**RECORDS FOR THE EXERCISE**:
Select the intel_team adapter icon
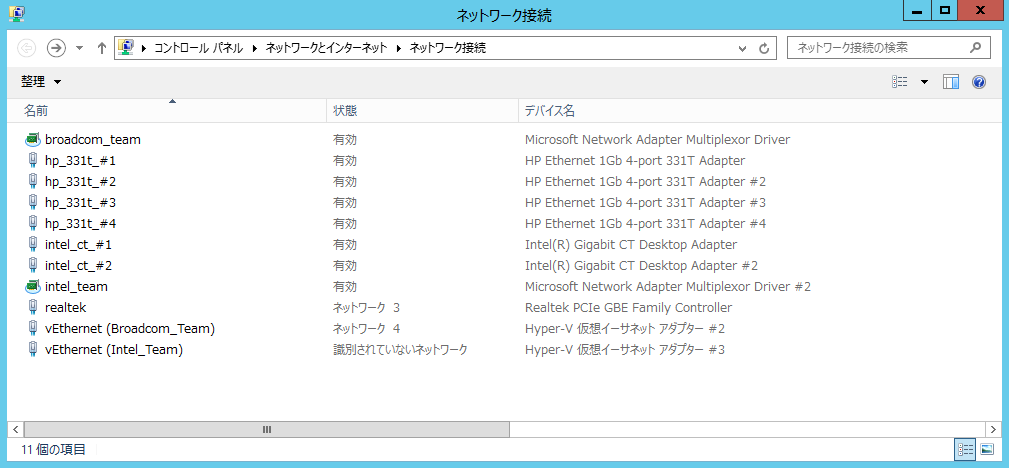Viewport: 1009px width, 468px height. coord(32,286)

---

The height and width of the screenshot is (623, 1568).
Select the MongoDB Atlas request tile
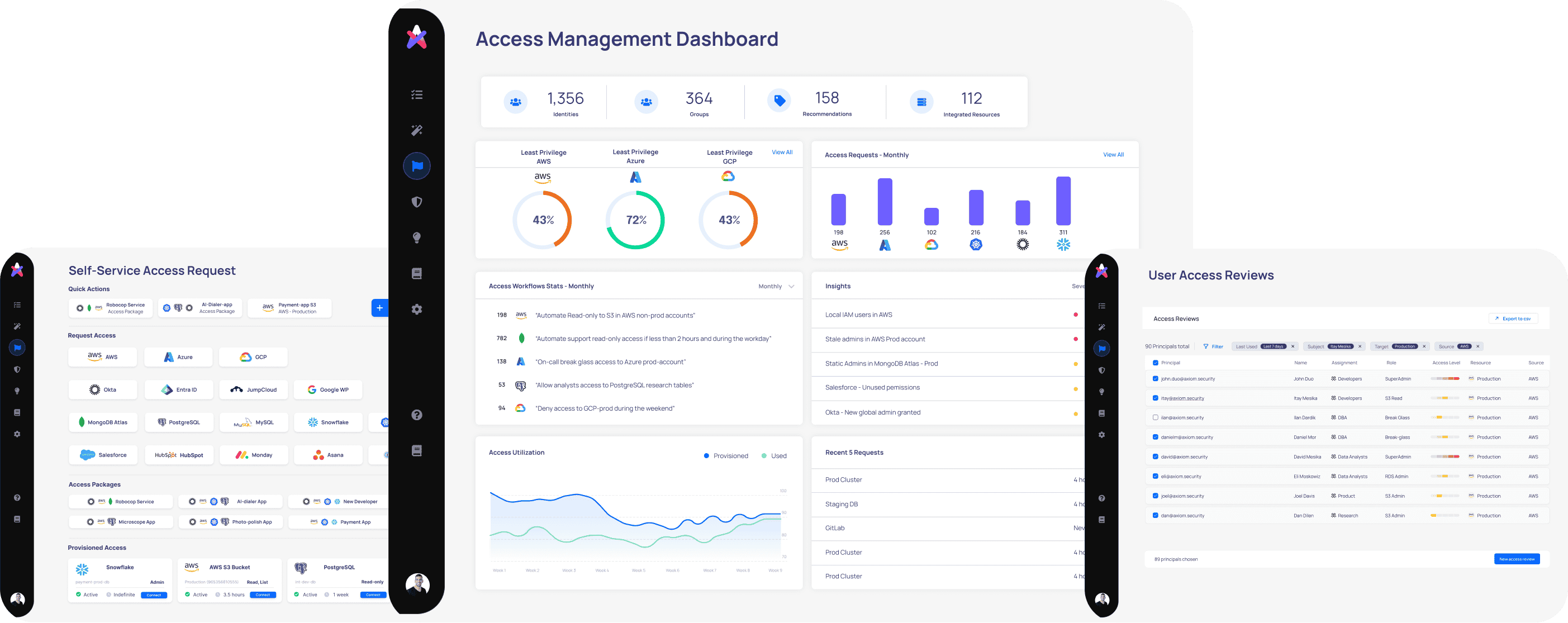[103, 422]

* * *

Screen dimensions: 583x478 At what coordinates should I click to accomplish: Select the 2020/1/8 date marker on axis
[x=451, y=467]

**THE PROBLEM**:
Collect every line above that contains the word "Select" and copy each one out. Case counts.

**CORRECT RESPONSE**:
Select the intel_team adapter icon
Select the MongoDB Atlas request tile
Screen dimensions: 583x478 At what coordinates should I click to accomplish: Select the 2020/1/8 date marker on axis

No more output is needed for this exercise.